Construction of an integrated consensus map of the apple genome based on four mapping populations.

An integrated consensus genetic map for apple was constructed on the basis of segregation data from four genetically connected crosses (C1=Discovery × TN10-8, C2=Fiesta × Discovery, C3=Discovery × Prima, C4= Durello di Forli × Fiesta) with a total of 676 individuals using CarthaGene® software. First, integrated female–male maps were built for each population using common female– male simple sequence repeat markers (SSRs). Then, common SSRs over populations were used for the consensus map integration. The integrated consensus map consists of 1,046 markers, of which 159 are SSR markers, distributed over 17 linkage groups reflecting the basic chromosome number of apple. The total length of the integrated consensus map was 1,032 cM with a mean distance between adjacent loci of 1.1 cM. Markers were proportionally distributed over the 17 linkage groups (χ2= 16.53, df=16, p=0.41). A non-uniform marker distribution was observed within all of the linkage groups (LGs). Clustering of markers at the same position (within a 1-cM window) was observed throughout LGs and consisted predominantly of only two to three linked markers.

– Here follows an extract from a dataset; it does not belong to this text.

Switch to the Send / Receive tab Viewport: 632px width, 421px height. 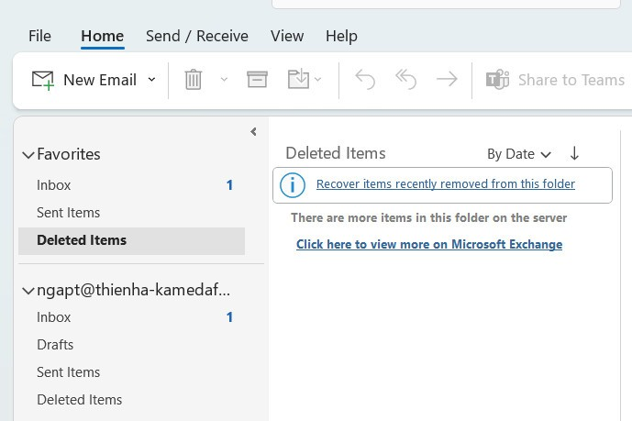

The four integrated female–male maps showed a very good colinearity in marker order for their common markers, except for only two (CH01h01, CH05g03) and three (CH05a02z, NZ02b01, Lap-1) markers on LG17 and LG15, respectively. This integrated consensus map provides a framework for performing quantitative trait locus (QTL) detection in a multi-population design and evaluating the genetic background effect on QTL expression.